Читать книгу The Herodotus Encyclopedia - Группа авторов - Страница 53

ACHAEANS OF PHTHIOTIS (Ἀχαιοί οἱ Φθιῶται)

Оглавление

CHRISTOPHER BARON

University of Notre Dame

A people from the region of PHTHIOTIS in central Greece, between THESSALY and the MALIAN GULF, north of the SPERCHEIUS RIVER (BA 55 D2). Their land lay on the route taken by XERXES’ invasion force in 480 BCE. Herodotus lists these Achaeans among the Greeks who gave EARTH AND WATER in submission to the king while the Persians were in northern Greece (7.132.1), and their troops fight on the Persian side at THERMOPYLAE (7.185.2). In the Greeks’ first attempt to make a stand at TEMPE in Thessaly, they use HALUS in Achaea Phthiotis as their port, before retreating to Thermopylae (7.173). When Xerxes reaches Halus, Herodotus pauses the narrative to relate a “local legend” (epikhōrios logos) concerning a temple of ZEUS Laphystius (“Devourer”) and the descendants of PHRIXUS (7.197).

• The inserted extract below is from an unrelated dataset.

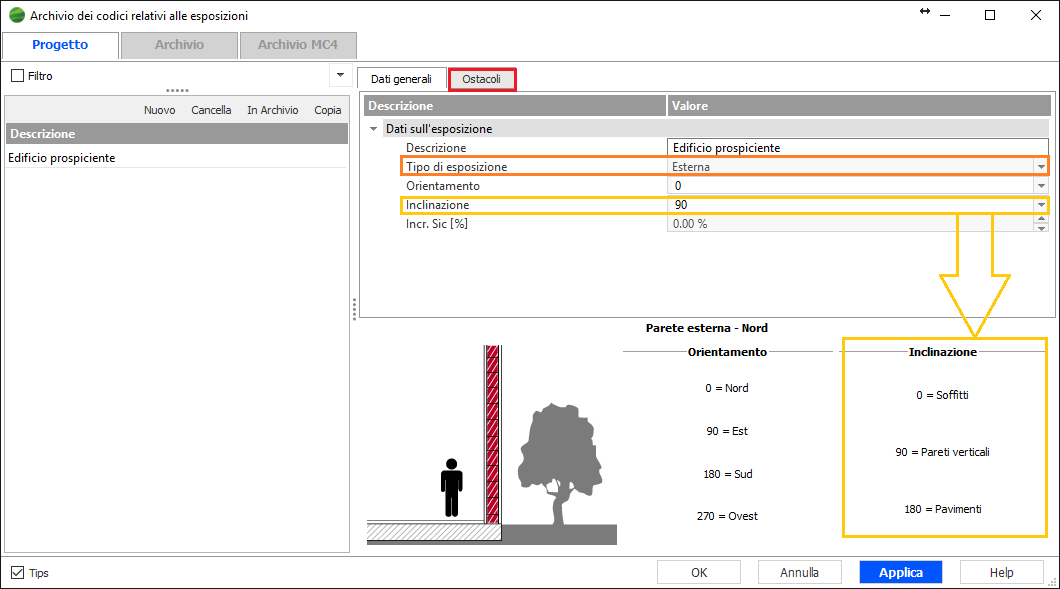Click the double-arrow resize icon in title bar

click(x=925, y=12)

Homer uses “Achaeans” as one of his terms (along with Argives and Danaans) for the Greeks as a whole, but the name was also associated with Achilles’ kingdom of Phthia and those who followed him (Il. 2.684). At some point in the ARCHAIC AGE, the northern part of the PELOPONNESE came to be called Achaea (cf. Hdt. 1.145), and this latter region maintained priority with regard to the name. When the Romans annexed Greece after their conquest in 146 BCE, they named the province Achaea.

The Achaeans of Phthiotis (or simply Phthiōtai) are included by several sources as original members of the Delphic Amphictyony (Hall 2002, 134–54).